**What you are asked to do:**
Each line in the listing below that holds "computer" should be counted; reply with that number only.

···

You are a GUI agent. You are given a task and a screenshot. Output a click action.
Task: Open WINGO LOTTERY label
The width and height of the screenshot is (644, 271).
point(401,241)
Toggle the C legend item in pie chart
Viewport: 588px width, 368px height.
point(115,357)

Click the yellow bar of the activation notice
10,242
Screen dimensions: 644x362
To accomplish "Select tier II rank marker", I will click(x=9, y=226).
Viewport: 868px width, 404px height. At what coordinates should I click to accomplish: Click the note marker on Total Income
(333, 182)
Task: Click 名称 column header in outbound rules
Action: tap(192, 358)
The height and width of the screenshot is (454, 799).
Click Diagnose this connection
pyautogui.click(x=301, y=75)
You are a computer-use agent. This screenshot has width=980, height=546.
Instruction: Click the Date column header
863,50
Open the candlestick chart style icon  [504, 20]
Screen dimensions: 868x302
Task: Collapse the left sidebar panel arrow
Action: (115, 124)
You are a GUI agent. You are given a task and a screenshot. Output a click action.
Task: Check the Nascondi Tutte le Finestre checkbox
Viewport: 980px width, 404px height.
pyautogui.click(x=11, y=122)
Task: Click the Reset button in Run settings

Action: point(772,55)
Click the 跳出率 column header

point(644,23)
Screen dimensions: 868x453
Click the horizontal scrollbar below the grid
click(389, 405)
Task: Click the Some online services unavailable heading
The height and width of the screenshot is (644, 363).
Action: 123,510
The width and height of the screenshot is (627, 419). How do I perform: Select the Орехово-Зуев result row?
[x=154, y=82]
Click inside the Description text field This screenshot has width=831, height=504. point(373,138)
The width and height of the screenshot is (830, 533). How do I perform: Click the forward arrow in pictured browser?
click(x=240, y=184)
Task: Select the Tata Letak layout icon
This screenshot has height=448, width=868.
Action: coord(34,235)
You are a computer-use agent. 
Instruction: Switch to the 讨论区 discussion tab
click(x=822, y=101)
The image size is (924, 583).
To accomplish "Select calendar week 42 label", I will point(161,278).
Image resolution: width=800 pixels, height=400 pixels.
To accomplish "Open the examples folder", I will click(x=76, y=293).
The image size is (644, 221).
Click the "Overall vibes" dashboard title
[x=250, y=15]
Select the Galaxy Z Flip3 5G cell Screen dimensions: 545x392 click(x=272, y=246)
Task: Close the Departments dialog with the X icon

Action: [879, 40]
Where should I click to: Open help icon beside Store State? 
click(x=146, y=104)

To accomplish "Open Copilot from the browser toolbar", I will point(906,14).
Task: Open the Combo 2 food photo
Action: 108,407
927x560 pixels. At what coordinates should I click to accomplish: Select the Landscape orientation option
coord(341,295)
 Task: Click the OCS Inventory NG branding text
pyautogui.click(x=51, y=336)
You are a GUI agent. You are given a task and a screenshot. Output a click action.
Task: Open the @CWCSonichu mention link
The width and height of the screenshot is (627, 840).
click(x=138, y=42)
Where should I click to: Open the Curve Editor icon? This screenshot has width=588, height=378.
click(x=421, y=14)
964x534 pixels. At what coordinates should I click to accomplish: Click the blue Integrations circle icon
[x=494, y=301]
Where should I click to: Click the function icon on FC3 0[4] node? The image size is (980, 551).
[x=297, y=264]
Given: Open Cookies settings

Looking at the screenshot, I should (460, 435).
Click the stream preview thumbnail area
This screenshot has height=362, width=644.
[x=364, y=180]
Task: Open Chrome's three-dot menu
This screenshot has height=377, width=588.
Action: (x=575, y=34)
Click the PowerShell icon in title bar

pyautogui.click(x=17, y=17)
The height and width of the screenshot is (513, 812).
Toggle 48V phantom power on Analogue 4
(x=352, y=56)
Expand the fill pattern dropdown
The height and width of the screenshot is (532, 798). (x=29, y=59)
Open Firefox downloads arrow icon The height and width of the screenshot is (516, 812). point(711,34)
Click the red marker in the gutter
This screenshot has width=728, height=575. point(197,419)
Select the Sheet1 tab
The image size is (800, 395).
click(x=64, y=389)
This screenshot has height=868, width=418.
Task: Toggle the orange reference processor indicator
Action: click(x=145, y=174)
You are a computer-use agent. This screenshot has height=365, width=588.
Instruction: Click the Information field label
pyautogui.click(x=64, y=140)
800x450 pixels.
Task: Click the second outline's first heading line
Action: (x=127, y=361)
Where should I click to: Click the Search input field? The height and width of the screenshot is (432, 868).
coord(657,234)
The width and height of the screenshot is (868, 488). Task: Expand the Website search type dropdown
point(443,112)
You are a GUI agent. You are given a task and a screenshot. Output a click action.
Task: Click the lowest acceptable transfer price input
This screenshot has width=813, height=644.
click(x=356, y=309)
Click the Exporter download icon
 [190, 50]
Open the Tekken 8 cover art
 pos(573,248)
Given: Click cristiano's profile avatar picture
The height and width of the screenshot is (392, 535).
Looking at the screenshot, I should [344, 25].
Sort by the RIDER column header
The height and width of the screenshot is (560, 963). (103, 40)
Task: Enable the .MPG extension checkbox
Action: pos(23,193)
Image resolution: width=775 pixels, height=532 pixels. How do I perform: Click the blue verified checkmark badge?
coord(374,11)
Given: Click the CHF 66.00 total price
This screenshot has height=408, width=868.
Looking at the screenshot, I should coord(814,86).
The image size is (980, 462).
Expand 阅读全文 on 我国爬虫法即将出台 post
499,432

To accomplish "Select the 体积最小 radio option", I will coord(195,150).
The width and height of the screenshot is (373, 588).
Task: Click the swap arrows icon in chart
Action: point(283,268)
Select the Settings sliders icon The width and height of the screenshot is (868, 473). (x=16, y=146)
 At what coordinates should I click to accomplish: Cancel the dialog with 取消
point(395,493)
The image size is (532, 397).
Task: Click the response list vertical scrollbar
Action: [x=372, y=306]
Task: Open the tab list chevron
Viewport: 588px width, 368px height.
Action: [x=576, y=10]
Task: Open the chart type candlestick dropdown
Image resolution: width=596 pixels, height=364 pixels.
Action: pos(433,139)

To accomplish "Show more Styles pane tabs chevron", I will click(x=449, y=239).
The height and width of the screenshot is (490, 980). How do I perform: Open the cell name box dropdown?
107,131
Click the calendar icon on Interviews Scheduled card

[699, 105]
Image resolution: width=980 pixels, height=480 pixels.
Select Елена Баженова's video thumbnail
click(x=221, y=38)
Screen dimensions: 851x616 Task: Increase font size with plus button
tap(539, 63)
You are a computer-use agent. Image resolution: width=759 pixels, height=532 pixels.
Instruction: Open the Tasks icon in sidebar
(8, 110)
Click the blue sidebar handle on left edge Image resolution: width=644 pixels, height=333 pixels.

···

**Reply:**
4